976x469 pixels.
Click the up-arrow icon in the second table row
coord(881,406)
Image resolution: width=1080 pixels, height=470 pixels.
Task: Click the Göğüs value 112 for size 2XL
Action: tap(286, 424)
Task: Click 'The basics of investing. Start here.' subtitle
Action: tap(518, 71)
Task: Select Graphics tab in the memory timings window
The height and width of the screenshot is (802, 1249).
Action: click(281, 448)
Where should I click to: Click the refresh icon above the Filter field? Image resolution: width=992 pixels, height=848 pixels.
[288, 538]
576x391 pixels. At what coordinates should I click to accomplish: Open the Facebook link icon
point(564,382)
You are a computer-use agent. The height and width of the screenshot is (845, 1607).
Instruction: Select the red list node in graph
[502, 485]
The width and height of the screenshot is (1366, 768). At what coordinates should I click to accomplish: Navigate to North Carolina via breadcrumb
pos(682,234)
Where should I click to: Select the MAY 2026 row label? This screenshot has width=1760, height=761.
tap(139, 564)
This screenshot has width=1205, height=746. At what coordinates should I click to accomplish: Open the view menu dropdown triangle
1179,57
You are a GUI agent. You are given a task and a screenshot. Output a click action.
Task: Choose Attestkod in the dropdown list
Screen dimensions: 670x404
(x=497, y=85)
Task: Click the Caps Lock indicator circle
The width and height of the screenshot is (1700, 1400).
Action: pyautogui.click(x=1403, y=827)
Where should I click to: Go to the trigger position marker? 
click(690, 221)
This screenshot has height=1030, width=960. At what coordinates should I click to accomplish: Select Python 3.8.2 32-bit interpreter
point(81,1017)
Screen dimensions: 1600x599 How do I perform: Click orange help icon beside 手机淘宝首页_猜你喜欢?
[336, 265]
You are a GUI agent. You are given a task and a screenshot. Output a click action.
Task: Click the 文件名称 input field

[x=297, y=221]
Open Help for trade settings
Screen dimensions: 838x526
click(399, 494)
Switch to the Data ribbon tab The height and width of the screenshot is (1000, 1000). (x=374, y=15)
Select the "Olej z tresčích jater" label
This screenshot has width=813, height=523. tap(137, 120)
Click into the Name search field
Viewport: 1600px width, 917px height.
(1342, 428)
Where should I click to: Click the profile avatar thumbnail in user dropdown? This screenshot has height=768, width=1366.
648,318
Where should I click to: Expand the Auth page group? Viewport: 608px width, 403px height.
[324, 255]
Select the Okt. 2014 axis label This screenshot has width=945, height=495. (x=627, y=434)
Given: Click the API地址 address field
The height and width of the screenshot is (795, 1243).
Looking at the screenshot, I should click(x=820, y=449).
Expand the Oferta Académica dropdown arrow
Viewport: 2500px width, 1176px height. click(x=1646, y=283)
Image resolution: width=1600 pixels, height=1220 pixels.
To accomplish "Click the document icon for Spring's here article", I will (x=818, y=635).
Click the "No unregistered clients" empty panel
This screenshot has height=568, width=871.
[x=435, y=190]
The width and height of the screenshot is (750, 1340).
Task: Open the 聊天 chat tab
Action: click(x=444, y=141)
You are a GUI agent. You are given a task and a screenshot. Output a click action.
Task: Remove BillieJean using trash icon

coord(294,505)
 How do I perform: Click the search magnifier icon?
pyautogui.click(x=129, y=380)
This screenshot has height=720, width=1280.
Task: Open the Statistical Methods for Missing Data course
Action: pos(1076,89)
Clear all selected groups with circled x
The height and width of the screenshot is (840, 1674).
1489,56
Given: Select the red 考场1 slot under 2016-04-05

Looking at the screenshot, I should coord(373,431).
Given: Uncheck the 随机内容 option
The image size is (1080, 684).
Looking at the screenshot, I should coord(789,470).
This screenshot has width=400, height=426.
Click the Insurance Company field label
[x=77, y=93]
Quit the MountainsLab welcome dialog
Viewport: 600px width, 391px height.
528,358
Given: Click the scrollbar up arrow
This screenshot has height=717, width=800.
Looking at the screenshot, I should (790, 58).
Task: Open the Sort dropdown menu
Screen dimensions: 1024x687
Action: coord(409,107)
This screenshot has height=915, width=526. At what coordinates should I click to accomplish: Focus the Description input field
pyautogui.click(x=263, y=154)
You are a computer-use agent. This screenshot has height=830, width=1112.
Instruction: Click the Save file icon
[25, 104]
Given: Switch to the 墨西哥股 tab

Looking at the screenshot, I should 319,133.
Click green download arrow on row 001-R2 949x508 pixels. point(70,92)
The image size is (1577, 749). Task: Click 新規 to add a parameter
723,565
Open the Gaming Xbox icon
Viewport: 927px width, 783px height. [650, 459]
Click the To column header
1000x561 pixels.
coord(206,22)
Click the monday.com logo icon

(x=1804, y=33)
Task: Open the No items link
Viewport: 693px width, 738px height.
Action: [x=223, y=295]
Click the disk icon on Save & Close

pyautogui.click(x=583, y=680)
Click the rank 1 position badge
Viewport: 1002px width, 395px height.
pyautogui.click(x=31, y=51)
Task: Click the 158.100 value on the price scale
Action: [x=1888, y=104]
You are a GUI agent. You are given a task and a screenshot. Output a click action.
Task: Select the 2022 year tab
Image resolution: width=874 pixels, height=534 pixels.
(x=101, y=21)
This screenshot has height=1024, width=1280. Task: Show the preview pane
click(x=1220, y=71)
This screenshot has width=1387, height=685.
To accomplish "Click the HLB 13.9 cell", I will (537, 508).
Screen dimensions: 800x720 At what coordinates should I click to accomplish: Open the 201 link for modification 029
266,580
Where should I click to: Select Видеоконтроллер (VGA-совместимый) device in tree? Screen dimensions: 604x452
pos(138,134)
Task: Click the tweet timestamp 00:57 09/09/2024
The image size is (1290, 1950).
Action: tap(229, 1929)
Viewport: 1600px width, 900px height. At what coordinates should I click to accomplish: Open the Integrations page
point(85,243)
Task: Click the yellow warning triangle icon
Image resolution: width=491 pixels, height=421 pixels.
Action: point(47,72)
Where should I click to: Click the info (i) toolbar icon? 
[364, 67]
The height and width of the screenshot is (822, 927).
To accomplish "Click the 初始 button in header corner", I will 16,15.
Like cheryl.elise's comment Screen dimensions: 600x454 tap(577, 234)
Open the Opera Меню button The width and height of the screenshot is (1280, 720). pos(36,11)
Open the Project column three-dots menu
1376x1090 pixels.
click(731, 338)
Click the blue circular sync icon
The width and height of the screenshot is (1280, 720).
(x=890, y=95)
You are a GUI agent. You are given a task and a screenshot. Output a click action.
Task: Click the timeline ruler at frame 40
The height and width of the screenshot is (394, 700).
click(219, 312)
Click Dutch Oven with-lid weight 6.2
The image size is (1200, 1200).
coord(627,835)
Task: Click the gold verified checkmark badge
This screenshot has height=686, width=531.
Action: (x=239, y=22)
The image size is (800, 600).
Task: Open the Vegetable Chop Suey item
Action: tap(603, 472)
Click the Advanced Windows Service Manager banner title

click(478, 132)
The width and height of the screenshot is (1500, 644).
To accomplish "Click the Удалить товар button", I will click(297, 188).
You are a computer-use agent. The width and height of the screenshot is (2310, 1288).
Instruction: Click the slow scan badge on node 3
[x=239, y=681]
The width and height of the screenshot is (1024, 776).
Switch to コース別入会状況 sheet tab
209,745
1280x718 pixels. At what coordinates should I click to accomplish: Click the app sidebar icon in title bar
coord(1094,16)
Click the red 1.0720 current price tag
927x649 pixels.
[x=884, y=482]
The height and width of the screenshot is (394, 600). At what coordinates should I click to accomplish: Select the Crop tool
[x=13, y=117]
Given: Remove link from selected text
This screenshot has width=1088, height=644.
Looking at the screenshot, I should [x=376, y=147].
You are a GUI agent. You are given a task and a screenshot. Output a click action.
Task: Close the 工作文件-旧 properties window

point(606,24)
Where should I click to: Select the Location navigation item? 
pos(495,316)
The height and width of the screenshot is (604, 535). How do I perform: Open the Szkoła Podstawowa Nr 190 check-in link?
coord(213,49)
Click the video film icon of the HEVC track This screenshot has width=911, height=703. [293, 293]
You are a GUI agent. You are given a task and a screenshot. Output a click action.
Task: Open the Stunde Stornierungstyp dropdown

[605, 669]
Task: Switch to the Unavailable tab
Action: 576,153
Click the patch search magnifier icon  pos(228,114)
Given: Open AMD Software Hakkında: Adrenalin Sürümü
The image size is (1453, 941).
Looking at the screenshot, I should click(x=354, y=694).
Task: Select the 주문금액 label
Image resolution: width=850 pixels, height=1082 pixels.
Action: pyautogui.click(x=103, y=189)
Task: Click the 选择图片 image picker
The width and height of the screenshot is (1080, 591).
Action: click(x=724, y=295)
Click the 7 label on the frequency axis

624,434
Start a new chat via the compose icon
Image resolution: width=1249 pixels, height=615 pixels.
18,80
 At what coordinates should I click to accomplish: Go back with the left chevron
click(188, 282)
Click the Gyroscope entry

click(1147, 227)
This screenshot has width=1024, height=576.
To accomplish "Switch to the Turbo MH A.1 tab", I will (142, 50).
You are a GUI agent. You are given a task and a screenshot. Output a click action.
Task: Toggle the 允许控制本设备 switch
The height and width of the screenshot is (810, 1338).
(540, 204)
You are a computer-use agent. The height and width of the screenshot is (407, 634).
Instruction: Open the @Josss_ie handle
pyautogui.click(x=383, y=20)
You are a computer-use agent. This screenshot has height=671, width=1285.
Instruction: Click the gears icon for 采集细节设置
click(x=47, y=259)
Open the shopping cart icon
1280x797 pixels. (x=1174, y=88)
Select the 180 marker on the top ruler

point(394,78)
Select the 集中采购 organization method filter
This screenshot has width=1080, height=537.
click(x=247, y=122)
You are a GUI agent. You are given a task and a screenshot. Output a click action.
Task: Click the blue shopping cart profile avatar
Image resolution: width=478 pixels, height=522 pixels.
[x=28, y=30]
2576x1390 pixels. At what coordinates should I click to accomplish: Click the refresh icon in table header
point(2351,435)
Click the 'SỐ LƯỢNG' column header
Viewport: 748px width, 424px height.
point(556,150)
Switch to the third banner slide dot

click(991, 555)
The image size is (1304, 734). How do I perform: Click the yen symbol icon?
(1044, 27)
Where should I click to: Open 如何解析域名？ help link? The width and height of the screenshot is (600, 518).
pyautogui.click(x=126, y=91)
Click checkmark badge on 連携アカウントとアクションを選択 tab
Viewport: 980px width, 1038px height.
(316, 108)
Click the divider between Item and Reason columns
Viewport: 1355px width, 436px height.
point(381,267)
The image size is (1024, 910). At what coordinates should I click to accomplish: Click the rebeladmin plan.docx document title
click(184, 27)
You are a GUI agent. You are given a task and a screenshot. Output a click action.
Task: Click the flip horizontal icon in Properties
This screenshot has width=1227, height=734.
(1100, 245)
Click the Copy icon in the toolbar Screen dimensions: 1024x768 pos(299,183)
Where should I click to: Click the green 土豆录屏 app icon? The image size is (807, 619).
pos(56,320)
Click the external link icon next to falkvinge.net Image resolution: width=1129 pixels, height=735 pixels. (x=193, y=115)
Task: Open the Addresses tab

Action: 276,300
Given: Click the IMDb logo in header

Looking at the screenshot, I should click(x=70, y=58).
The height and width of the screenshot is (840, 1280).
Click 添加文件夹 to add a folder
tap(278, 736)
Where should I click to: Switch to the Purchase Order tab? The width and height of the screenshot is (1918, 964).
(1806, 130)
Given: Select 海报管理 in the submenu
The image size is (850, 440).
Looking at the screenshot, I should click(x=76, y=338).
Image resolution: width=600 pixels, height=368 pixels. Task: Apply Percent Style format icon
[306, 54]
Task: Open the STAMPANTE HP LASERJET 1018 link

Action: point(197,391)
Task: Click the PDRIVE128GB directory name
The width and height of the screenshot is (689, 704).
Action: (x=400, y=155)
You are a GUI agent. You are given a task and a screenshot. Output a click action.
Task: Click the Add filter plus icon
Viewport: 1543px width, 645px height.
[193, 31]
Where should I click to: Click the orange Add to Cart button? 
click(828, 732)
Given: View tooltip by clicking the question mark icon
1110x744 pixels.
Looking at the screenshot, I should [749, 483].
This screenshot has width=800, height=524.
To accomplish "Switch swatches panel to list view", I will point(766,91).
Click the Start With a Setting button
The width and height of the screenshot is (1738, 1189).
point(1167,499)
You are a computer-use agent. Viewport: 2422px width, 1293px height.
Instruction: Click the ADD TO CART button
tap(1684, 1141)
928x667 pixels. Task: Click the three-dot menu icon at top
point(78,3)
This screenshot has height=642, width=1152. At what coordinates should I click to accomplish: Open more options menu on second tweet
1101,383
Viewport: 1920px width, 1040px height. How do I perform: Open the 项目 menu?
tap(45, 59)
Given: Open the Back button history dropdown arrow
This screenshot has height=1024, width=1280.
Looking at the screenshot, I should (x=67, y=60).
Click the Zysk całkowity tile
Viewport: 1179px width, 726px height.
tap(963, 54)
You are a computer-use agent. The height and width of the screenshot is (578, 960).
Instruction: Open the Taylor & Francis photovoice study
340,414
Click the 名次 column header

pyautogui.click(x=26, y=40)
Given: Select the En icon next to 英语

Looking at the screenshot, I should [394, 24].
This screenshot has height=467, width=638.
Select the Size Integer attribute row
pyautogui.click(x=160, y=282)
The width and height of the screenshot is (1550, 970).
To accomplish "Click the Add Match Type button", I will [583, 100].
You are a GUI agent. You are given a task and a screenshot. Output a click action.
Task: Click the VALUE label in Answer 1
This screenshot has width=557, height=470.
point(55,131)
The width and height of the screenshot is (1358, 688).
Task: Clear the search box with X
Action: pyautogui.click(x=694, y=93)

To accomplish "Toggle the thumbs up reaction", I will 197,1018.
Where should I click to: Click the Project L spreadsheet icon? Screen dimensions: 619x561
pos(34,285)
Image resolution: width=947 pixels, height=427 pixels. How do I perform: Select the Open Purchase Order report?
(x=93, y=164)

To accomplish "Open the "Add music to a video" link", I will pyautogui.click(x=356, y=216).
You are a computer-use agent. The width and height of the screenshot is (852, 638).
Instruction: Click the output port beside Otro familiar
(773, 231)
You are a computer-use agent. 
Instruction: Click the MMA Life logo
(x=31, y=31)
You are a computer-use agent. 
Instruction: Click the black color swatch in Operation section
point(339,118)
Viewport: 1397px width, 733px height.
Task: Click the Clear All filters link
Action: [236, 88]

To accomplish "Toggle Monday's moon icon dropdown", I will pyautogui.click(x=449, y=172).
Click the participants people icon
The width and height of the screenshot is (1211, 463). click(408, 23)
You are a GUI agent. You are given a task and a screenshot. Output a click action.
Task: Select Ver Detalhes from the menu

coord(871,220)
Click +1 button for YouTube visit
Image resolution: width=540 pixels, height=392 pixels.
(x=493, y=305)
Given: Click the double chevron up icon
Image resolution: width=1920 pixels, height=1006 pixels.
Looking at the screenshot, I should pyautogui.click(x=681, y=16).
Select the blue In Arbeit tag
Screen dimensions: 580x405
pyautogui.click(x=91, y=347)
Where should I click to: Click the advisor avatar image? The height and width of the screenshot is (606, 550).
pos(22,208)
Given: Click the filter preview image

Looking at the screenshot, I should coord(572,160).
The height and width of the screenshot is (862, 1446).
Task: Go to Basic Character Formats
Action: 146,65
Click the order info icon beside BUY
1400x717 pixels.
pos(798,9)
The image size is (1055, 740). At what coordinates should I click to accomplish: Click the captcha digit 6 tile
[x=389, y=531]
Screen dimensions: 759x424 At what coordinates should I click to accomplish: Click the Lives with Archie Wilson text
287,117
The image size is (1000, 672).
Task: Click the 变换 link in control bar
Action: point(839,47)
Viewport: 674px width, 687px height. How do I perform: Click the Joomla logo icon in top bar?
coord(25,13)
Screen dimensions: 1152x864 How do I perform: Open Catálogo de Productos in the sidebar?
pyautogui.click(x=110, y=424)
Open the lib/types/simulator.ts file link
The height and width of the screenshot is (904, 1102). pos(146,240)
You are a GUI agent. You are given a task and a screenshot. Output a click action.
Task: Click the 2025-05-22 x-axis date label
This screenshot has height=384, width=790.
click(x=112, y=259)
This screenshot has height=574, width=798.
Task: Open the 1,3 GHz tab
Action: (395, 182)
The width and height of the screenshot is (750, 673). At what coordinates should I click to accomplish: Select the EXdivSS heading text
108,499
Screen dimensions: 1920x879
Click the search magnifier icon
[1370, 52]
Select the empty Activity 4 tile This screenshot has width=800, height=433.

_ _ _ _ _ _ _

• [Prompt] All lines of the records above that contain the word "Toggle" are to be copied out.

• [The completed task]
Task: Toggle the 允许控制本设备 switch
To accomplish "Toggle the thumbs up reaction", I will 197,1018.
To accomplish "Toggle Monday's moon icon dropdown", I will pyautogui.click(x=449, y=172).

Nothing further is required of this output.